Adult-Kid correlations

# correlate item effects
adultKidCorr=cor.test(stroopItemEffects$childStroopRT,stroopItemEffects$AdultStroopRT)

# make plot
ggplot(stroopItemEffects, aes(x = AdultStroopRT, y = childStroopRT)) + 
  theme_few() +
  geom_point()  +
  geom_smooth(method="lm", color="navy") +
  #draws x and y axis line
  # theme(axis.line = element_line(color = 'black')) + 
  labs(x="Adults' Stroop\nDisplay Effects (ms)", y="4-year-olds' Stroop\nDisplay Effects (ms)")+
xlim(c(-25, 75)) 

ggsave("Figure4-AdultKidCorr.tiff", width = 4, height = 4,unit =  "in", plot = last_plot(), path="./figures/", device = "tiff",dpi = 300)

We found that item effects for preschoolers and adults were highly correlated (r = 0.64, p = 0; Figure 4); the same pairs of objects generated stronger Stroop item effects in both adults and children.

Load familiarity ratings and get basic descriptives

## import fam data
famRatings=read.csv("data/FamiliarityRatings_4YearOlds_CSV.csv") 
  
famRatingsSummary <- famRatings %>%
  mutate(Subject = as.factor(Subject)) %>%
  group_by(Subject) %>%
  summarize(meanBasic = mean(CorrectBasic)*100, meanSize = mean(CorrectSize)*100, meanIncorrect = mean(RespondedButIncorrect)*100) 
##
noResponses = mean(100 - (famRatingsSummary$meanBasic+famRatingsSummary$meanIncorrect))

Overall, children identified the correct basic-level category of the objects 76.1% of the time, gave an incorrect answer 16.8% of the time, and did not give a response 7.08% of the time. Some items were always identified correctly (i.e., apple, 100% identification rate), while others were rarely identified correctly (i.e., perfume bottle, 33.3% identification rate).
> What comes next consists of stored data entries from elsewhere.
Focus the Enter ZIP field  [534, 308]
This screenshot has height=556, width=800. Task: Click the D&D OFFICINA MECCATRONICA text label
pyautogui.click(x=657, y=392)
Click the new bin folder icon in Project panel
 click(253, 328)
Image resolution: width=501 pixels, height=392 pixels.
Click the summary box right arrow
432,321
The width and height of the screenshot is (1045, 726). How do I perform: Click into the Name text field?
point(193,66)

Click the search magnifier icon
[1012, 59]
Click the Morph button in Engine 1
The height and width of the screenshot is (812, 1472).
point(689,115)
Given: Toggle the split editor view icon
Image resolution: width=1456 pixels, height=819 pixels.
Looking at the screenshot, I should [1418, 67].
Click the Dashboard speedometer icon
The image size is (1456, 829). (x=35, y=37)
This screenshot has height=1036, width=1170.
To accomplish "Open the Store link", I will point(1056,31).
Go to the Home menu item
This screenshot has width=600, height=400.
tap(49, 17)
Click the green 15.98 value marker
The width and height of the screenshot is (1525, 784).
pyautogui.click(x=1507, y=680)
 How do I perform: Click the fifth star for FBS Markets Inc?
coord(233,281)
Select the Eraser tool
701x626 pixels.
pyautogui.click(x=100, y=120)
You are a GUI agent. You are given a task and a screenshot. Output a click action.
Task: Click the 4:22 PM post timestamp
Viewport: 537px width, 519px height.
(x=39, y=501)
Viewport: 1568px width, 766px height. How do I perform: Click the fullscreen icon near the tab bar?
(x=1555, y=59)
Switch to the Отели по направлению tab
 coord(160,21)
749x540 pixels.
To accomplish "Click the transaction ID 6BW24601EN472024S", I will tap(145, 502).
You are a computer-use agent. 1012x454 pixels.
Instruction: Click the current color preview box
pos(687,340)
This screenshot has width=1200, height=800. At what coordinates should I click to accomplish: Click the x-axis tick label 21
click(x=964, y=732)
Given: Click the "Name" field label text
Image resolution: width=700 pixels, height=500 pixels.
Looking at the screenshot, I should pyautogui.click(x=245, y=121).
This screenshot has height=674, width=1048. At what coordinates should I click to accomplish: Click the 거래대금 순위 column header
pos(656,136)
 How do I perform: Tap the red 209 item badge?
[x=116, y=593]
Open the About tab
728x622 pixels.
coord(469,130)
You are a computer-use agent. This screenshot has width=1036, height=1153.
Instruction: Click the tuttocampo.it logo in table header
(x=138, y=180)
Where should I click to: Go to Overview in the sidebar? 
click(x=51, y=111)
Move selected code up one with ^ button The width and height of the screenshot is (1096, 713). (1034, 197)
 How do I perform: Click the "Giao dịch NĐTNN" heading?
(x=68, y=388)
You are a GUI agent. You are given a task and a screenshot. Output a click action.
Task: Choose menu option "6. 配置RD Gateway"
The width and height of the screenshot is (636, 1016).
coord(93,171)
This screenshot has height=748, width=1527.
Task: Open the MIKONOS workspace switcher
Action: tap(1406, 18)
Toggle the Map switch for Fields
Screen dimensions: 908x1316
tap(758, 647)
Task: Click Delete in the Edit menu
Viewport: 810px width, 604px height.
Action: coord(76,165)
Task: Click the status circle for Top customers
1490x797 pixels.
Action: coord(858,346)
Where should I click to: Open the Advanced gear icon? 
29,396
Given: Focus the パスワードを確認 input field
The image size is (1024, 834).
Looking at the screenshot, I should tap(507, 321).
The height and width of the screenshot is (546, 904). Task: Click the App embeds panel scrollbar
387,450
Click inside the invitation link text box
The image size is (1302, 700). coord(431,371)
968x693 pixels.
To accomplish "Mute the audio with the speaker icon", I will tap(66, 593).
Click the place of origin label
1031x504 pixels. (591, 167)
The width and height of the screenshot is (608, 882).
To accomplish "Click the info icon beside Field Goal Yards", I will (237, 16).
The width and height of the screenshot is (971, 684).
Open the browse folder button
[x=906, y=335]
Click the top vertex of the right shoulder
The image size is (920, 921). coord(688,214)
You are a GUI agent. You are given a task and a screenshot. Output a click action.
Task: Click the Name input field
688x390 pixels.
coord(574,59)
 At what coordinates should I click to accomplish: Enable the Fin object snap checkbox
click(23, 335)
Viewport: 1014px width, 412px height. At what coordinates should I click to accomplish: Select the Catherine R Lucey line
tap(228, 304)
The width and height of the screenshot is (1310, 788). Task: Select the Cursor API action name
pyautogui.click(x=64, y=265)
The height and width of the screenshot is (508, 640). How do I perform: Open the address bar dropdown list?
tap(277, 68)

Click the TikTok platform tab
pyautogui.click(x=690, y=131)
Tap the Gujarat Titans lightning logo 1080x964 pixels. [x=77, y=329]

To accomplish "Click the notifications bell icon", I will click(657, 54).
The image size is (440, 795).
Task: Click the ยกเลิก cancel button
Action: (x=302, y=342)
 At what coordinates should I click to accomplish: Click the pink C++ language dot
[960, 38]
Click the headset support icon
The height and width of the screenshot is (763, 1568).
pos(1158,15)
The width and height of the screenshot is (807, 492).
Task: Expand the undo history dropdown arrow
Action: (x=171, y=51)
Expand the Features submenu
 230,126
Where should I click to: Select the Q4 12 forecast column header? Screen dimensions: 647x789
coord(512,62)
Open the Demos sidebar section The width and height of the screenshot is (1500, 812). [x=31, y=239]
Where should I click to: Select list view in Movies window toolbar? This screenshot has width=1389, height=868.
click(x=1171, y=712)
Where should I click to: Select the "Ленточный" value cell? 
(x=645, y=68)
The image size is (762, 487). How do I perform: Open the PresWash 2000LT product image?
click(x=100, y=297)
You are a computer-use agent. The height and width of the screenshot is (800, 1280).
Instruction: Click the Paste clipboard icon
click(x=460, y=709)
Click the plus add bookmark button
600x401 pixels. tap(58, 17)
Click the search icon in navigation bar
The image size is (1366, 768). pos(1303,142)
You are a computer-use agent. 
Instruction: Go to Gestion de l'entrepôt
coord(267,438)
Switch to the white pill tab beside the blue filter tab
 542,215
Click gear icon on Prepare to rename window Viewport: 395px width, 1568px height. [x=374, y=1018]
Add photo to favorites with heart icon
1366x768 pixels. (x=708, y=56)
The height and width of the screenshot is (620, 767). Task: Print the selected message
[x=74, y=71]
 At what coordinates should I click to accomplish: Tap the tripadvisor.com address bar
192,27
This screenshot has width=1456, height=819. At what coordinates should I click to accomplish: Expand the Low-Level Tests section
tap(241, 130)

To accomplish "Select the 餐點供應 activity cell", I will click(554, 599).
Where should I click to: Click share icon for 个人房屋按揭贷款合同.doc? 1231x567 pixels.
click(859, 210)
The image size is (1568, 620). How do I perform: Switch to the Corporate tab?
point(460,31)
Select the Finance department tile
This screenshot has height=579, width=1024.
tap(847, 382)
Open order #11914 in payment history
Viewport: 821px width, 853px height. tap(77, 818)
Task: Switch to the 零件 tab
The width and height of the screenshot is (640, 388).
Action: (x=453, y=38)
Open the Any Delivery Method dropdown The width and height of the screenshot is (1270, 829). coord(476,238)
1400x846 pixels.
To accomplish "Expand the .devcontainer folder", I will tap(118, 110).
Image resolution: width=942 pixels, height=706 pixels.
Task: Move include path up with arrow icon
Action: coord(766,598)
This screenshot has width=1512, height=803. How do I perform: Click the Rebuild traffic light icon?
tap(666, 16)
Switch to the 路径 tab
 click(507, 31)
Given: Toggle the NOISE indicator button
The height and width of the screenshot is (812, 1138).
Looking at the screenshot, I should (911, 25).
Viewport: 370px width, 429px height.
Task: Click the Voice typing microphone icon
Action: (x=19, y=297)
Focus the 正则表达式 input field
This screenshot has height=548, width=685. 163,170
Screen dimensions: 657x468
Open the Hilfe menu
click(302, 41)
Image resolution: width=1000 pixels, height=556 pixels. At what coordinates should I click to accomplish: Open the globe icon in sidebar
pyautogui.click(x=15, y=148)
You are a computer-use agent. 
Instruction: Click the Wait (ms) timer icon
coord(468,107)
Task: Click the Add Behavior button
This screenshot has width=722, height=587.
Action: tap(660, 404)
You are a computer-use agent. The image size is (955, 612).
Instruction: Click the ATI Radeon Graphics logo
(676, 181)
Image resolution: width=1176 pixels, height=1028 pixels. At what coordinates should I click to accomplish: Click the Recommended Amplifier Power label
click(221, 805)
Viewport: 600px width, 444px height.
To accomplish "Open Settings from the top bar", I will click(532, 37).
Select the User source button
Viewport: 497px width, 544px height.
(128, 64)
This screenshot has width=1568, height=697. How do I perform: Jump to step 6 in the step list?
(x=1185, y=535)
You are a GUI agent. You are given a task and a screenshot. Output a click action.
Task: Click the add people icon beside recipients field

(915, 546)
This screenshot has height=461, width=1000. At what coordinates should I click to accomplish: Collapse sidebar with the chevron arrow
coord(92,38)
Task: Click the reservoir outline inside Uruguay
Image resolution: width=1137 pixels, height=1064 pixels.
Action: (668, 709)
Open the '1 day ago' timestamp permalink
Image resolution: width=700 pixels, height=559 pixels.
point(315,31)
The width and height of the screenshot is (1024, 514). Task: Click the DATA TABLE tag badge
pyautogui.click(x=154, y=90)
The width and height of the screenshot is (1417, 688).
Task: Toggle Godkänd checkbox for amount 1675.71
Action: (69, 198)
Assess reliability of familiarity ratings

## function to divide data based on # of subjects and subject indexes
divideData <- function(numSubs,subIndexes){
  shuffled_subs=sample(numSubs,numSubs,replace=FALSE)
  g1 = shuffled_subs[1:(numSubs/2)]
  g2 = shuffled_subs[((numSubs/2)+1):numSubs]
  s1 = subIndexes[g1]
  s2 = subIndexes[g2]
  return(data.frame(s1,s2))
}

numSubs = length(unique(famRatings$Subject))
subIndexes = unique(famRatings$Subject)
reliability_basic_level=numeric(length=100) # open up variable for 100 iterations
reliability_size=numeric(length=100)

## for each iteration
for (i in c(1:100)){
  ## get two random samples
  random_subjects=divideData(numSubs,subIndexes)
  
  sample_1 <- famRatings %>%
    filter(Subject %in% random_subjects$s1) %>%
    group_by(ImageFileName, ImPairNumber) %>%
    summarize(meanBasic = mean(CorrectBasic)) 
  
  sample_2 <- famRatings %>%
    filter(Subject %in% random_subjects$s2) %>%
    group_by(ImageFileName, ImPairNumber) %>%
    summarize(meanBasic = mean(CorrectBasic)) 
  
  out=cor.test(sample_1$meanBasic,sample_2$meanBasic) ## correlate avg basic-level recognizability across two sets of 12
  reliability_basic_level[i]=out$estimate # save it
}

for (i in c(1:100)){
  ## get two random samples
  random_subjects=divideData(numSubs,subIndexes)
  
  sample_1 <- famRatings %>%
    filter(Subject %in% random_subjects$s1) %>%
    group_by(ImageFileName, ImPairNumber) %>%
    summarize(meanSize = mean(CorrectSize)) 
  
  sample_2 <- famRatings %>%
    filter(Subject %in% random_subjects$s2) %>%
    group_by(ImageFileName, ImPairNumber) %>%
    summarize(meanSize = mean(CorrectSize)) 
  
  out=cor.test(sample_1$meanSize,sample_2$meanSize) ## correlate avg basic-level recognizability across two sets of 12
  reliability_size[i]=out$estimate # save it
}

To assess the reliability of the ratings, we re-computed how correctly each item was identified in 100 random split halves of our 24 participants and correlated the identification rates in each split half; on average, children were relatively reliable across this set of 40 items, with an average split-half correlation of r=0.87, SD=0.03.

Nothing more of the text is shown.